— Work to be completed —
Answer these questions from the passage about Doppler below:
(a) How much money did Nest get from Google?
(b) According to the CB Insights study, what percentage of hardware companies will raise any more money after early funding?
(c) How much did Hall calculate Doppler needed to finish development of the next product?

— Passage —
But it's not that simple. At one point during our conversations, I ask Kraft if he thinks that Doppler could have succeeded, if it had done everything right. No delays, no product issues, everything out as promised. He thinks about it for a long time, then answers simply: "No."

WHEN YOU GET right down to it, Kraft says he feels he’s only made one real mistake. "We fukking started a hardware business! There's nothing else to talk about. We shouldn't have done that."

Back in 2013 and 2014, when Kraft and Lanman first raised money for Doppler, the gadget industry looked ripe for startup disruption. Pebble, Jawbone, and Xiaomi looked like burgeoning behemoths. Beats got $3 billion from Apple, Oculus $2 billion from Facebook, and Nest got $3.2 billionfrom Google. Founders and investors alike believed that thanks to smartphones, and the giant supply chain they wrought, a new breed of consumer tech was coming soon. Gadgets were back.

Now, however, the hardware world is full of cautionary tales. Juicero conned investors out of more than $118 million, while Jawbone lost nearly $1 billion. Pebble was stripped and sold for parts to Fitbit. And let's not even get into Lily Robotics, Electric Objects, Hello, Pearl, Zeebo, Zano, or the dozens of other hardware companies that have failed for one reason or another in the last few years. A study by analytics firm CB Insights found that while it's still relatively easy to get early funding for a hardware company, only 24 percent of those companies will raise any more money at all, and 97 percent will essentially turn into nothing. "As hard as it is for all tech startups, it’s even more difficult for consumer hardware companies," the survey concludes.

Despite the odds, Doppler spent the summer of 2017 pursuing every imaginable way to save the company. They started looking to raise another round of financing, a Series C, meeting with current investors and potential new ones. Hall calculated that Doppler needed at least $35 million to finish development of the next product, which became a line in the sand. With Here Two, and a new focus on the hearing aid industry, they thought Doppler had a shot. With any less funding, they'd be transplanting blood without closing the wound. They could get a few million to keep going, and even had $4 million in the bank that would at least pay people until about the end of the year, but that didn't feel right. Hall, Kraft, and Lanman didn't want to lose any more money than they already had. If Doppler couldn't make a real go of it, it would end things the right way. It was $35 million or bust.

— Data —

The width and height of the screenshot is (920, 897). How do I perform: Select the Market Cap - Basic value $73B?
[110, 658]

* * *

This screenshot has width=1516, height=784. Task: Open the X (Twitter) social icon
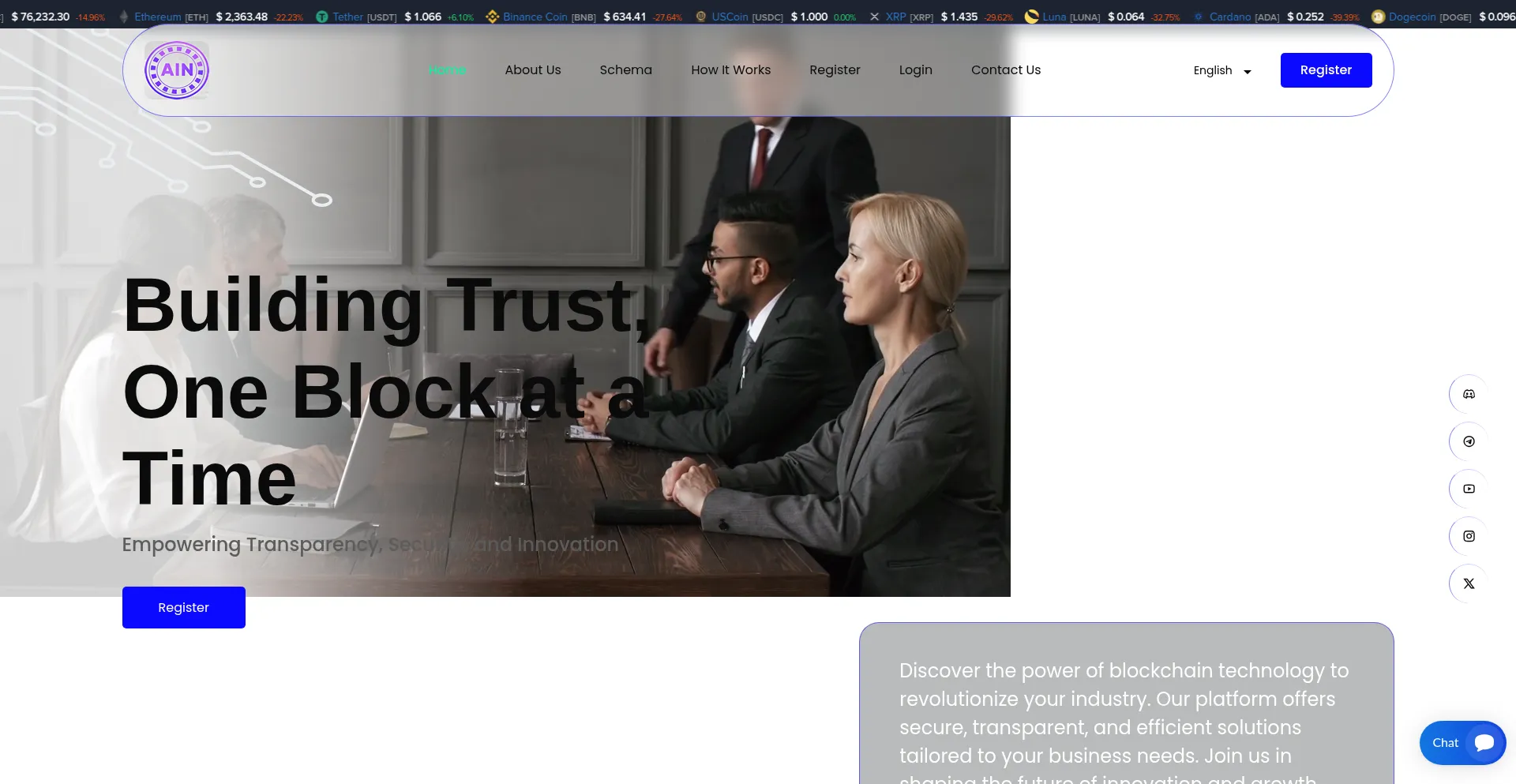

— Finished task —
(a) $3.2 billion
(b) 24 percent
(c) At least $35 million